Despite the fact that heart disease is the number one cause of death in women, many think of heart attacks as something that happens to older men. And although outspoken advocates like Rosie O’Donnell have shared personal stories of prevention and survival (O’Donnell suffered a heart attack at the age of 50), many women are still in the dark about their risk for heaRT DISEASE. In fact, young women in particular may be ignoring the early signs of heart attacks and not receiving potentially life-saving treatment.
Women’s symptoms are different
Each year, 15,000 women under age 55 die from heart disease, making it the leading cause of death for women overall. Younger women are twice as likely to die after being hospitalized for a heart attack as men in the same age group. So why aren’t women rushing to the emergency room at the first sign of trouble?
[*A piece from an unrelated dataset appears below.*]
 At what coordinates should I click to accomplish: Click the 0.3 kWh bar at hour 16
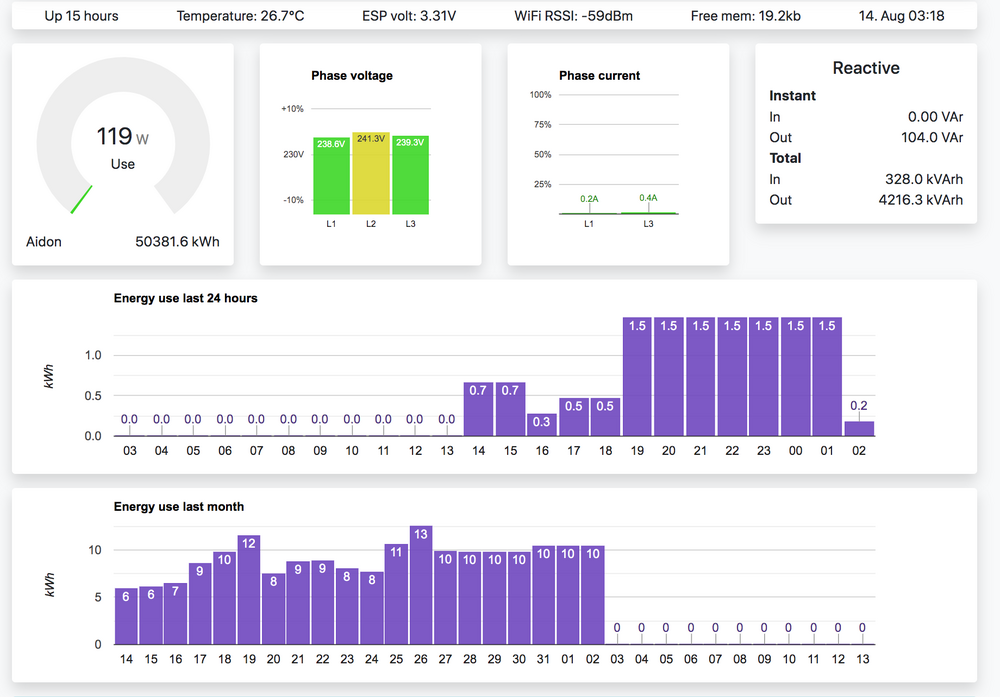coord(542,425)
It turns out, the first signs often don’t resemble what many of us associate with heart attacks at all.
|Veena Korah, MD|
“In addition to the typical chest pain and pressure that goes with a heart attack, women notice a lot of atypical symptoms,” These can include everything from shortness of breath and indigestion to nausea and a general sense of dread. “They usually attribute these symptoms to other causes like arthritis, heartburn, or anxiety, and they just don’t seek care.”
It’s not only important for women to know the unusual sign so they can get to a doctor fast, but so they can advocate for themselves once they’re there. “Doctors typically underestimate these symptoms in women too,” Korah says. “They tend to send men with the same symptoms for evaluation, but for women we tend to just wait and watch.” To make sure you’re getting the right treatment, remember that any of these vague symptoms can signify heart trouble:
- Nausea, cold sweat, lightheadedness
- Pain or discomfort in one or both arms, the back, neck, jaw, stomach
- Shortness of breath
- Chest pain or discomfort is still the most common symptom, but women are more likely to experience some of the symptoms above
Why women are ignoring the signs
Aside from misinformation around signs and symptoms, Korah says gender roles also influence the ways women get care — or don’t. “Women tend to deal with symptoms longer because we’re usually caregivers and are worried more about other people before ourselves,” she says. “So they wait to see the doctor until later when heart disease has gotten worse.”
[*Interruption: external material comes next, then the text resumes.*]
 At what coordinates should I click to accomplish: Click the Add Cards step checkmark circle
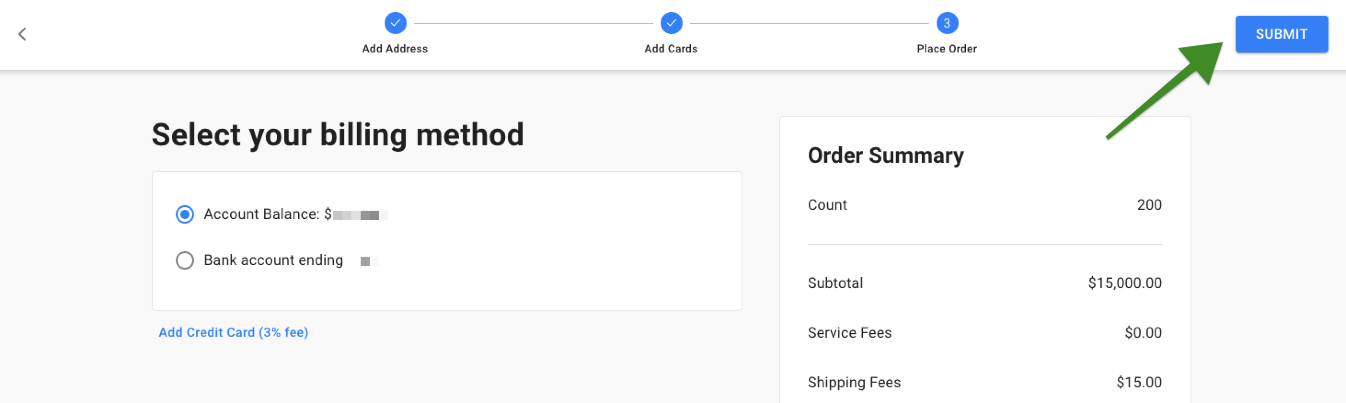pos(671,22)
A recent Yale University study examined 30 women between the ages of 30 and 55 who had been hospitalized with acute myocardial infarction (AMI), commonly known as a heart attack. The participants’ heart attack symptoms varied widely in nature and duration, and many of the women thought their symptoms were caused by something other than a cardiac problem. Many said they were concerned about causing a false alarm in case their symptoms weren’t due to a heart attack. And many of the women hesitated to seek emergency medical care because of conflicting priorities and external factors like work or family obligations.
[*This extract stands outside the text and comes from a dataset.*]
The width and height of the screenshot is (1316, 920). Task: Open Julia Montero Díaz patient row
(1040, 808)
Although many of the patients did not routinely access primary care, including preventive care for heart disease, they weren’t solely responsible for delayed treatment. Many did not receive prompt or complete workups or formal diagnoses, and several women reported that their providers assumed the symptoms were due to acid reflux or gas.
How to lower your risk
Practicing proper self-care is an important part of prevention. In addition to being educated about the unique signs and symptoms of heart attacks in women, regular check-ups and routine tests are crucial. Be open and honest with your provider and make sure he or she knows if you have high blood pressure, high cholesterol, diabetes, or a family history of heart disease, all of which can . influence your risk. “I encourage all women to speak to their primary care doctor about their risk factors for heart disease and what steps they can take to lower that risk,” Akkad says.